> **EXERCISE TASKS**:
[1] Copy the methods text from the words "For each HDL" through "of HDL subfractions.", substituting "the azo initiator" for "AAPH".
[2] Name every statistical test or coefficient that the statistical analysis section of the methods text uses.
[3] Answer these questions from the methods text:
(a) What HDL:LDL ratio range, in mol/mol, was used to determine specific antioxidative activity?
(b) At what concentration was AAPH used to oxidize LDL in the separate experiments?
(c) Below what p value was a result considered statistically significant?

For each HDL subfraction, specific antioxidative activity (sAA) was determined on a unit particle mass basis for each subfraction (0.1 g total mass/l) at an HDL:LDL ratio within the physiological range of 2 to 6 mol/mol, in order to assess the intrinsic capacity of HDL subfractions to protect LDL from oxidation [34]. Equally, sAA values were recalculated on the basis of particle number using molar concentrations of HDL subfractions obtained using HDL molecular weights.

In separate experiments, control and diabetic LDL (TC, 0.26 mmol/l) were oxidised by AAPH (1 mmol/l) in the absence of HDL subfractions.

Plasma markers of oxidative stress

8-Isoprostanes, products of non-enzymatic oxidation of arachidonic acid in vivo that represent a robust marker of systemic oxidative stress [3], were measured in plasma (1 ml) by a commercial ELISA assay after purification (Cayman Chemical, Ann Arbor, MI, USA; inter- and intra-assay coefficients of variation 8.0 and 11.1%, respectively).

Statistical analysis

Between-group differences in continuous variables were analysed by Student’s two-tailed t-test for independent groups. Differences in dichotomous variables were analysed by Fisher’s exact test. Pearson’s moment–product correlation coefficients were calculated to evaluate relationships between variables. All results are expressed as means±SD. A p value of less than 0.05 was considered statistically significant.

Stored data

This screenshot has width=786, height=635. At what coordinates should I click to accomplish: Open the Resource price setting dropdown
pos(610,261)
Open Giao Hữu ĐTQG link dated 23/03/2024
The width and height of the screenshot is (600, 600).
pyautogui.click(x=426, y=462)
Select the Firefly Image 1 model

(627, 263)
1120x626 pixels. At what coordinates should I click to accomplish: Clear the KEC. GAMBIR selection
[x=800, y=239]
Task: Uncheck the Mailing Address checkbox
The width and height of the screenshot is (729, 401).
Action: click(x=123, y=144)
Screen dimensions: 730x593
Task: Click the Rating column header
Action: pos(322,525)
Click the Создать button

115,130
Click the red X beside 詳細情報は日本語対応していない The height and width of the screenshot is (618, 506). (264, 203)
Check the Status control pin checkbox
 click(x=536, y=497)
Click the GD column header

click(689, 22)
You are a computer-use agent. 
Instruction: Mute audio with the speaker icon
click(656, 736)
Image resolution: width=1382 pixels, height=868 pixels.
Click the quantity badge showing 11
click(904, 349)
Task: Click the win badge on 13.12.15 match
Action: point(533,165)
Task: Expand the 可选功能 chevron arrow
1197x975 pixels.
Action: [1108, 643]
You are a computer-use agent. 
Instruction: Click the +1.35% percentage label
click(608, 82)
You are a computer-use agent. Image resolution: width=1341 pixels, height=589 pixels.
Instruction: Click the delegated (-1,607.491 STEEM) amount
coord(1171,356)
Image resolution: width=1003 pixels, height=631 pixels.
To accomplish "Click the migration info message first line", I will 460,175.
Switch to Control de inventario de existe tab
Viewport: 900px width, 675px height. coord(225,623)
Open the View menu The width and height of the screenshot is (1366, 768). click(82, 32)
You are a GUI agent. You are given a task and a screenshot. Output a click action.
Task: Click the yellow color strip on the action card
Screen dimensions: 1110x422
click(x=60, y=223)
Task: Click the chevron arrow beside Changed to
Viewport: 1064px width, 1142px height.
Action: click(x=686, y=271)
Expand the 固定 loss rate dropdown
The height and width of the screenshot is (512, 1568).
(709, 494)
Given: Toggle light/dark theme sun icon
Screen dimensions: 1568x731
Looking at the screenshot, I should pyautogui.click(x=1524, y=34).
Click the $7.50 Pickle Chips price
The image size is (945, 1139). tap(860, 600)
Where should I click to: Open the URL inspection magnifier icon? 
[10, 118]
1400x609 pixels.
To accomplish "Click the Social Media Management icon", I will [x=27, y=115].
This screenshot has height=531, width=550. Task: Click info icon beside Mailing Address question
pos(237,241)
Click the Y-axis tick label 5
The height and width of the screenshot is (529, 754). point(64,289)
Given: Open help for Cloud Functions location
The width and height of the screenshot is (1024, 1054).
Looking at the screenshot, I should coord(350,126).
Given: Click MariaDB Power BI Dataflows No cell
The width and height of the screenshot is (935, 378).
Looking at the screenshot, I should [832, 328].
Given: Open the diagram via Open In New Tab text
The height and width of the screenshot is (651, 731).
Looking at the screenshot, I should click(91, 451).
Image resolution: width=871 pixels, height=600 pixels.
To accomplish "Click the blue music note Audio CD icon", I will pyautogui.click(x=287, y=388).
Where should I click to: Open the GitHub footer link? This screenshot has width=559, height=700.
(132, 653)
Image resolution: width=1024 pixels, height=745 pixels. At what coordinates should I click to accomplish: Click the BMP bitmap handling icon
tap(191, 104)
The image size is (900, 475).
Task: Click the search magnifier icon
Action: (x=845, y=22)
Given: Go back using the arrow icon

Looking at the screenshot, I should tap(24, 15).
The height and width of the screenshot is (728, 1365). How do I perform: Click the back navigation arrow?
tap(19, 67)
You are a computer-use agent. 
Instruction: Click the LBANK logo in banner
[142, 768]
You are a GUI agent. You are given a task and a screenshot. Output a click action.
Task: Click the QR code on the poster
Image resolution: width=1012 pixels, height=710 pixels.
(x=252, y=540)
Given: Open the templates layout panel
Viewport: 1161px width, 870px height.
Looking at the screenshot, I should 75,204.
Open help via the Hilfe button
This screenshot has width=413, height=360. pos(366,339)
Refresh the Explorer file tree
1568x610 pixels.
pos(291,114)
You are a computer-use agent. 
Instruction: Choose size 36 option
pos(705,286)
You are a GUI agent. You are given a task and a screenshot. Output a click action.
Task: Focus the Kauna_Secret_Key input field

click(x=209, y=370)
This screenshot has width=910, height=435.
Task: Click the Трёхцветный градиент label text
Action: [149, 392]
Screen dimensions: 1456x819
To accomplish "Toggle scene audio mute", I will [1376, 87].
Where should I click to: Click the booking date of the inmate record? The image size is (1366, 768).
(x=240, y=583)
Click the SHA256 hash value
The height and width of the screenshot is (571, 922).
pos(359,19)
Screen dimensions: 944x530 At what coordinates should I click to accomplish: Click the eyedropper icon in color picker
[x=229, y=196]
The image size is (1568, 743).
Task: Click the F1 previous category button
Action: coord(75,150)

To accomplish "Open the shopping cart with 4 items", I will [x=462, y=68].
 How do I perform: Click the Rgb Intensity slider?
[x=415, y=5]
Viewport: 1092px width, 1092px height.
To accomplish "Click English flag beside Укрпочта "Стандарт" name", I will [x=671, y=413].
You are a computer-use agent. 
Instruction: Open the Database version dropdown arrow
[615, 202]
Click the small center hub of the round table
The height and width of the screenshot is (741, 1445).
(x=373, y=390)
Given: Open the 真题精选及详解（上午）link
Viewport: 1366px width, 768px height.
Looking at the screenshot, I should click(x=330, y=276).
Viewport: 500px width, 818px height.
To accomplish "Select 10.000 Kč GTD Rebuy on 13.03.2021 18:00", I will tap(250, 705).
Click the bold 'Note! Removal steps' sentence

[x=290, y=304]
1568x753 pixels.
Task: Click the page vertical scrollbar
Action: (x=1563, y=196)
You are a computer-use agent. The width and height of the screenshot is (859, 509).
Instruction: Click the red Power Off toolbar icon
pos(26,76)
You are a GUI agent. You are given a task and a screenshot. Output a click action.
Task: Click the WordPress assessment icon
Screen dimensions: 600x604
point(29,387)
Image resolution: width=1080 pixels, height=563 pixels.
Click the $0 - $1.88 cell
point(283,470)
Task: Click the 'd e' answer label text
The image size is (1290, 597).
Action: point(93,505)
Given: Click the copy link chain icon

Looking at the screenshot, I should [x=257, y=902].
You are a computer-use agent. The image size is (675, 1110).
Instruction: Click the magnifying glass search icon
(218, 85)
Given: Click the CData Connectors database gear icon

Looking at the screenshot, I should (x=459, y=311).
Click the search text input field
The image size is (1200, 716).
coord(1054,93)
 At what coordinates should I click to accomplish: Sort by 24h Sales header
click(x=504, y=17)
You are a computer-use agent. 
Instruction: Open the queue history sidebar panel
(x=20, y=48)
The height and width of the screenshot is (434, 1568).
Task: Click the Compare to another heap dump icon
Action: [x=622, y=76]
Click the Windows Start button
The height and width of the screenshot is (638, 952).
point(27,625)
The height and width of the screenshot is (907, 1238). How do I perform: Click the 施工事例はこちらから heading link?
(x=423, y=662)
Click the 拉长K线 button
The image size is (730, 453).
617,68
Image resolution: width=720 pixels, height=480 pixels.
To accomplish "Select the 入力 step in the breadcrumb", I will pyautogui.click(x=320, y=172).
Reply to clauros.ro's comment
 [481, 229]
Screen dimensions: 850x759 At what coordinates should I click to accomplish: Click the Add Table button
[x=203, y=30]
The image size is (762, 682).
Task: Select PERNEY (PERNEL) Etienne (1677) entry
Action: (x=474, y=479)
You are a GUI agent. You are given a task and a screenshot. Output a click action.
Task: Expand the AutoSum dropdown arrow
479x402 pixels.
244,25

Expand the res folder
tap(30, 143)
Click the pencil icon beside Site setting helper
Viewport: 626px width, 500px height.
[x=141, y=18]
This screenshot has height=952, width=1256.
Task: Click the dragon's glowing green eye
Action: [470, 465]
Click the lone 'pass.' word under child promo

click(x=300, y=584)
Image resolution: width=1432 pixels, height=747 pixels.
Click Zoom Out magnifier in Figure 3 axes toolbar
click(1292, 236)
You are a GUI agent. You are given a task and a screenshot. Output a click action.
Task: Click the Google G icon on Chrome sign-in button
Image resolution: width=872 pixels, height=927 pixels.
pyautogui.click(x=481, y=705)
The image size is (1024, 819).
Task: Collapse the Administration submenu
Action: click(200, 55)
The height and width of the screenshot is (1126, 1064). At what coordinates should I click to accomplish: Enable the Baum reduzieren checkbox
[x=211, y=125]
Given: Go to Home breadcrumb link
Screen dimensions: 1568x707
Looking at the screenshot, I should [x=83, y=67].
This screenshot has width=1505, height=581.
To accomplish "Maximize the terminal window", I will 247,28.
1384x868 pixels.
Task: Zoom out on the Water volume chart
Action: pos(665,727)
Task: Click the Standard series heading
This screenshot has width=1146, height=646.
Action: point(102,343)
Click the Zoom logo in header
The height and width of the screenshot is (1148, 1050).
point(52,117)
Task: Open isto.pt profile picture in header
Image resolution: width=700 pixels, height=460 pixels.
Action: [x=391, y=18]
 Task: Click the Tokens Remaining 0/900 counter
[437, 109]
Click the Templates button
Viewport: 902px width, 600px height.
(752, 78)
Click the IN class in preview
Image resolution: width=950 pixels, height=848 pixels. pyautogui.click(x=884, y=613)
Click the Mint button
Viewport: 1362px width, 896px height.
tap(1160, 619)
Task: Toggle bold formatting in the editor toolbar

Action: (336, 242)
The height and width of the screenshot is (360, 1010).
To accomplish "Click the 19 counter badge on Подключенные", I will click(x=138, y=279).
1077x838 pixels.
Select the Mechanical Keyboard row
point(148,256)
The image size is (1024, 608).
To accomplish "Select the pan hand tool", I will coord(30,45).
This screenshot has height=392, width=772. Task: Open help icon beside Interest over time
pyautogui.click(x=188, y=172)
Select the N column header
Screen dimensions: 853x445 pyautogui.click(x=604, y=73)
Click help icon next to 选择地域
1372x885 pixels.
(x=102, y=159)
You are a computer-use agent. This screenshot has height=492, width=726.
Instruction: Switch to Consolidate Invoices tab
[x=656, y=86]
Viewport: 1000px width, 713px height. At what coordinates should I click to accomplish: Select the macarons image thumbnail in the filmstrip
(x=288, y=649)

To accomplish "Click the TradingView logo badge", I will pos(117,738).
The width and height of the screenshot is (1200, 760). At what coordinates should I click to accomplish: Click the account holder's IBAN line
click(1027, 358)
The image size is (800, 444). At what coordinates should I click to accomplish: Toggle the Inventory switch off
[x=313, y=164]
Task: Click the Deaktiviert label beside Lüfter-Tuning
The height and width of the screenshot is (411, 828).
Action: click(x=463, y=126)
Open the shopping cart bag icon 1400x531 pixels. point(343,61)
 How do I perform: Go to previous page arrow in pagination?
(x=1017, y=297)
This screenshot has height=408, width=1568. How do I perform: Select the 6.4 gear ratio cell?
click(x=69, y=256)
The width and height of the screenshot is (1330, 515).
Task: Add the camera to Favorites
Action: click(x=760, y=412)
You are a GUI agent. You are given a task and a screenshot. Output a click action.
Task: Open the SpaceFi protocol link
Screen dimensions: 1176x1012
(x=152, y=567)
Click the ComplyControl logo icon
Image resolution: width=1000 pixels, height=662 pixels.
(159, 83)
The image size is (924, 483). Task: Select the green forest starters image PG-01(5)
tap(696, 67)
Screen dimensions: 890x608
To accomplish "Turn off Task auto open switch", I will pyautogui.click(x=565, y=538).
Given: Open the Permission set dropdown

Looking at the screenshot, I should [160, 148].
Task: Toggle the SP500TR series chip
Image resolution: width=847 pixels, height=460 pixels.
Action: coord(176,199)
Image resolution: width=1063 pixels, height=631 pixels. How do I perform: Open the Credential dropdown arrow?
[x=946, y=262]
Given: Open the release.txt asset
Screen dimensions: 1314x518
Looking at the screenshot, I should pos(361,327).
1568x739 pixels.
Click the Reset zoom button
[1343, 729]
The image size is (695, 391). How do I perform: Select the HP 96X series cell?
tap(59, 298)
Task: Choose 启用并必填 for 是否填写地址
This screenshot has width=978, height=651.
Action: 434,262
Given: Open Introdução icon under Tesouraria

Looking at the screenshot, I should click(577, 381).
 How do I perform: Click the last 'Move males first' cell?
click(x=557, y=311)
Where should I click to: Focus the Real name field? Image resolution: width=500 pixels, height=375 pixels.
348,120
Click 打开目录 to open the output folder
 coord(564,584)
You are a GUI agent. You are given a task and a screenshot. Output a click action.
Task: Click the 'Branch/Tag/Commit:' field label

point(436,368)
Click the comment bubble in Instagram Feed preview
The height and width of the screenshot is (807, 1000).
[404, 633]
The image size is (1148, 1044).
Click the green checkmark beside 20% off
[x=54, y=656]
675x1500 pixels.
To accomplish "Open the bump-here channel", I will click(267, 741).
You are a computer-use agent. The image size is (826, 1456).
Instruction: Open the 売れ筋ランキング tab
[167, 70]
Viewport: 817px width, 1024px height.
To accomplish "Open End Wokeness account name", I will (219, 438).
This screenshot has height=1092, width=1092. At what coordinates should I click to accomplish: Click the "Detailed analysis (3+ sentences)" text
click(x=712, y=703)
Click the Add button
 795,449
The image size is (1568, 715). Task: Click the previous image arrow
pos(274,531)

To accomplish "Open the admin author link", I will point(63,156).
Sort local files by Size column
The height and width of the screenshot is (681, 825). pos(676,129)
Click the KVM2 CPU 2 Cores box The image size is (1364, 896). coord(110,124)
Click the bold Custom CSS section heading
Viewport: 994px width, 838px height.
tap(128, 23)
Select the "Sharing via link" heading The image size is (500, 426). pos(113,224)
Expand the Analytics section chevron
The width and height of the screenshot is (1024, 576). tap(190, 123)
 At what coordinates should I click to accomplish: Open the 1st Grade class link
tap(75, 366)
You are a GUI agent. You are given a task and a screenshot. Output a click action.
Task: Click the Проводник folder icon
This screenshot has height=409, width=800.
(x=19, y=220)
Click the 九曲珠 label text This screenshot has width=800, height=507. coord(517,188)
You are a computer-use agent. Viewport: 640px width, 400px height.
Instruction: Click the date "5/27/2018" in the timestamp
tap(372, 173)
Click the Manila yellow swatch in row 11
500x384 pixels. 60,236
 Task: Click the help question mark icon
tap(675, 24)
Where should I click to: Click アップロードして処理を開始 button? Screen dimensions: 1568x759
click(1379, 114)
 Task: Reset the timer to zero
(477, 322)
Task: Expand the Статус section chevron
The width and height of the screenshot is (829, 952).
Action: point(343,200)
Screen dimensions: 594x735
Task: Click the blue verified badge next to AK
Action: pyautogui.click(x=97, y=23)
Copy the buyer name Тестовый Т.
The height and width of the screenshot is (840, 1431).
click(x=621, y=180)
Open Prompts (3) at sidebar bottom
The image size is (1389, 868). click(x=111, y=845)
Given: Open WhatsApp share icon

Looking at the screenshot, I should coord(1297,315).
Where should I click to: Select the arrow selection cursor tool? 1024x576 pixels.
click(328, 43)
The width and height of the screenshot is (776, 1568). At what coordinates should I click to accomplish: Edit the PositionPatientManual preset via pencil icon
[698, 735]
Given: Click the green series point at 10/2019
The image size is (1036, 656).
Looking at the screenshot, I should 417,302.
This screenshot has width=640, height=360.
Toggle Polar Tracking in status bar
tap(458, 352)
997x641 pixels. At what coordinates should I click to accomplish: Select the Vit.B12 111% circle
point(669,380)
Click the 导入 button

> **ANSWERS GIVEN**:
[1]
For each HDL subfraction, specific antioxidative activity (sAA) was determined on a unit particle mass basis for each subfraction (0.1 g total mass/l) at an HDL:LDL ratio within the physiological range of 2 to 6 mol/mol, in order to assess the intrinsic capacity of HDL subfractions to protect LDL from oxidation [34]. Equally, sAA values were recalculated on the basis of particle number using molar concentrations of HDL subfractions obtained using HDL molecular weights.

In separate experiments, control and diabetic LDL (TC, 0.26 mmol/l) were oxidised by the azo initiator (1 mmol/l) in the absence of HDL subfractions.

[2]
Student's two-tailed t-test for independent groups
Fisher's exact test
Pearson's moment–product correlation coefficients

[3]
(a) 2 to 6 mol/mol
(b) 1 mmol/l
(c) 0.05